If these dolphins are healthy enough to be moved around the world, they’re healthy enough to be released into coastal sanctuaries. Learn the names and histories of the 24 dolphins SeaWorld just shipped thousands of miles across the globe:

Alice, Haven, and Zip Shipped From SeaWorld San Antonio

After her “rescue” in 2007, Sea World San Antonio imprisoned Alice to use her as a breeding machine and force her to perform tricks in a concrete pool. SeaWorld bred her in its dolphin-breeding program, in which staff pull female dolphins out of the water—sometimes after drugging them so that they can’t fight back—and shove tubes filled with semen into their uteruses.

Alice gave birth to two calves via this forced artificial insemination: 9-year-old Haven, whom SeaWorld also shipped to Abu Dhabi, and 3-year-old Cooper, who remains captive at SeaWorld San Antonio.

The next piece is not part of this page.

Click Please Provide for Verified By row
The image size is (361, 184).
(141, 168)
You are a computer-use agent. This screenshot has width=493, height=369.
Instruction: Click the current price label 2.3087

Zip, the other “rescued” dolphin shipped to SeaWorld Abu Dhabi, had been confined at the San Antonio park since 2016.

Tiger, Potter, Tinker, Roka, Dexter, Delilah, Storm, Naia, and Nala Shipped From SeaWorld Orlando

Tiger, Potter, and Tinker were born in relatively tiny concrete tanks at SeaWorld Orlando in Florida, where they spent their entire lives until the park shipped them off to SeaWorld Abu Dhabi to continue suffering in chemically-treated pools.

15-year old Roka and 20-year old Naia were born at Discovery Cove and sent to SeaWorld Orlando around 2009, where Naia gave birth to her calf, Rhett—who died before he was even 2 years old. Dexter, Delilah, and Storm were born at Discovery Cove and later moved to SeaWorld Orlando where they were placed in artificial social groups, which can lead to frustration and aggression.

Nala was born at SeaWorld San Antonio to her mother, Nikki—whom SeaWorld sexually abused as part of its sordid breeding program—and was then sent to SeaWorld Orlando in 2019. SeaWorld forced her to endure another long, severely stressful journey to the Abu Dhabi park thousands of miles away.

Forcing dolphins to perform tricks for tourists in exchange for food is typical at cruel marine parks like SeaWorld.

Daphne, Venus, Connie, Kali, Blue, and Bodie Shipped From SeaWorld San Diego

Daphne was born at SeaWorld San Diego, where she remained for 23 years. There, she gave birth to her only calf, Osa—who died at just 9 months old—and later reportedly suffered a miscarriage in 2012. Instead of releasing her, and five other dolphins who had been born at the San Diego park—including Venus, Connie, Kali, Blue, and Bodie—to a coastal sanctuary, SeaWorld shipped them 8,400 miles to Abu Dhabi.

Reef, Skye, Eden, Kona, Lola, and Sparrow Shipped From Discovery Cove

Reef, Skye, Eden, Kona, and Lola were born at SeaWorld’s Discovery Cove in Orlando, where they spent their entire lives until they were shipped around the world to the Abu Dhabi park. Both Reef and Skye were born into a life of miserable captivity via forced artificial insemination.

At just 9 years old, Sparrow has already been captive at three marine parks: SeaWorld Orlando, Discovery Cove, and now SeaWorld Abu Dhabi.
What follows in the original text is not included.